# Radius / Ball Turning Fixture



## David Kirtley (Jan 10, 2013)

Based on Ralph Patterson plans for mini lathe.   Work in progress.
. 2.5 in body. 3/8 "x 2,5 in X 4" mounting plate. All aluminum. Still need milling of body, mounting to plate, drilling of body and plate. Also need handle with ball on end. Will make the ball with this fixture.

Base of body piece. Not drilled, tapped or milled yet.




Pocket turned in base.



Just held in by tailstock so I could check fit. Pretty happy with it so far.  Didn't want to invest too much time in the base before I fitted the body. Still needs some cleanup. and drilling the mounting holes for the saddle.


----------



## David Kirtley (Jan 10, 2013)

It is a fun project and none of the dimensions are critical. The rotating parts just have to fit together. The only other critical thing will be tool height. I am going to use a carbide insert. 

One thing I did figure out that would have made things faster would have been to make the plate first. It is a lot easier to do plain turning to dimension the body than the boring to depth and sizing the pocket for the rotating body.


----------



## PurpLev (Jan 10, 2013)

looking good. definitely one of the upcoming projects for me. 

any benefits of using carbide inserts as opposed to HSS tooling that made you go that route?


----------



## David Kirtley (Jan 10, 2013)

Just the fact that I have never made a carbide insert tool holder.  

I actually have been thinking about making two tool holders so I can have a HSS one as well.

This one is really a prototype/ learning experience. I have not done much boring before and this was the first time I have used my faceplate. 

I don't know that the AL will hold up in the long term. It is odd for moving parts. The oxide film is so abrasive and the fresh metal is so soft that bad things can happen. It could last 50 years or it could self destruct quickly.


----------



## David Kirtley (Jan 11, 2013)

Small progress.  I went ahead and drilled a through hole on the body because I don't have a bottoming tap for the screw size. No big deal. It will be under the sliding tool holder anyway. 3/8-16 flat head screw. I think I will run in some lapping compound to let it wear in a bit. Without any loctite on the screw, it will tighten up if I turn it with it running too closely. I might need to run a set screw as well. I went with a bit larger screw to give it more bearing surface. Well, more friction is a by product.  Drilled and put the countersink in on the plate. I might countersink it a little bit more but I don't have the world's best countersink for this size. The only big one I have is a single flute. I have more on the way but they are not here yet.  The screw might be a tiny bit proud of the base and I want to make sure it turns freely when mounted on the saddle.

[Your tasks]:
1. From the thread on the ball turning fixture, reproduce the text from "any benefits of" to "used my faceplate." without changing a word.
2. According to the ball turning fixture thread, why was a through hole drilled in the body?

[Record excerpts]:

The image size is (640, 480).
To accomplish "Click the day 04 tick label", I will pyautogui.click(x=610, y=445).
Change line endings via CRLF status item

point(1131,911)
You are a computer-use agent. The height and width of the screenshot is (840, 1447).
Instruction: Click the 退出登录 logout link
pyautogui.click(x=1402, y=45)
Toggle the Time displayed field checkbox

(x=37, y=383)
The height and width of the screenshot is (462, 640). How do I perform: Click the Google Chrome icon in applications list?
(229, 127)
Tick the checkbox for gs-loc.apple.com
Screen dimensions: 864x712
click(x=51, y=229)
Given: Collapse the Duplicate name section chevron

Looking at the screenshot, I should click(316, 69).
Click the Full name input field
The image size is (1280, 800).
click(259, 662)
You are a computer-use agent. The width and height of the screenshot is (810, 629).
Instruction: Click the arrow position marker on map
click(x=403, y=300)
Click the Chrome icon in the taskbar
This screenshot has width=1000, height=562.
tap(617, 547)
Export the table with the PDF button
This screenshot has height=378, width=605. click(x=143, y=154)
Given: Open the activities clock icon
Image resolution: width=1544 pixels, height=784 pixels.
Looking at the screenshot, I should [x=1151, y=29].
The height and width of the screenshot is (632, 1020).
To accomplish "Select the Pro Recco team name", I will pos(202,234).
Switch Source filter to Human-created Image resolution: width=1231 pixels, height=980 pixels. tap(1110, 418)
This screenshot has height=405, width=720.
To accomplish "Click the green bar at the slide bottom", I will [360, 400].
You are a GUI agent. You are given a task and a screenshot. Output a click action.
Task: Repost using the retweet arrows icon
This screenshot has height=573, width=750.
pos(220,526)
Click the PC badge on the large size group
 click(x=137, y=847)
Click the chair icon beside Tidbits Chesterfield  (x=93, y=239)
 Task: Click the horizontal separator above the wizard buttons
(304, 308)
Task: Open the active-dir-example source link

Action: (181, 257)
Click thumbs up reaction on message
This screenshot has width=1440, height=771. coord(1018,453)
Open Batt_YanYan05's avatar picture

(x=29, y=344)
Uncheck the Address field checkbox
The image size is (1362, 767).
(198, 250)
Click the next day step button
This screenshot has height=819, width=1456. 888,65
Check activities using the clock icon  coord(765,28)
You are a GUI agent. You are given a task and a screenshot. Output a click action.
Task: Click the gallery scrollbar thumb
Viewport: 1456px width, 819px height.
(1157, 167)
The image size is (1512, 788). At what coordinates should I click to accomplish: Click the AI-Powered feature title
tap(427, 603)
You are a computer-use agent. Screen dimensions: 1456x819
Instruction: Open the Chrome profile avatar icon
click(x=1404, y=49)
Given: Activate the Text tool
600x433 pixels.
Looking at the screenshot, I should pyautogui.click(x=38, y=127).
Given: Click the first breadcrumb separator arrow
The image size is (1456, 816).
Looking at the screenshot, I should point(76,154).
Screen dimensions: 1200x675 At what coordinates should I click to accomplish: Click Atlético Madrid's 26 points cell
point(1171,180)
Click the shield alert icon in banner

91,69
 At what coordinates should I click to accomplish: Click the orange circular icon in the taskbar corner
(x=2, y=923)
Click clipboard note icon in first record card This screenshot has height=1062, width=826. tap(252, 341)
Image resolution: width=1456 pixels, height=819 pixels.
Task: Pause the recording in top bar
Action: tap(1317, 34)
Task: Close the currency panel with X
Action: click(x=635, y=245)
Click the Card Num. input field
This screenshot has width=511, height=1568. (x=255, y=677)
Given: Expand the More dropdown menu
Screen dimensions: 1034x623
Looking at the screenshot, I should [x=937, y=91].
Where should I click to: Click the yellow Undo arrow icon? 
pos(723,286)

[Per-task outputs]:
1.
any benefits of using carbide inserts as opposed to HSS tooling that made you go that route?


----------



## David Kirtley (Jan 10, 2013)

Just the fact that I have never made a carbide insert tool holder.  

I actually have been thinking about making two tool holders so I can have a HSS one as well.

This one is really a prototype/ learning experience. I have not done much boring before and this was the first time I have used my faceplate.

2. There was no bottoming tap for the screw size.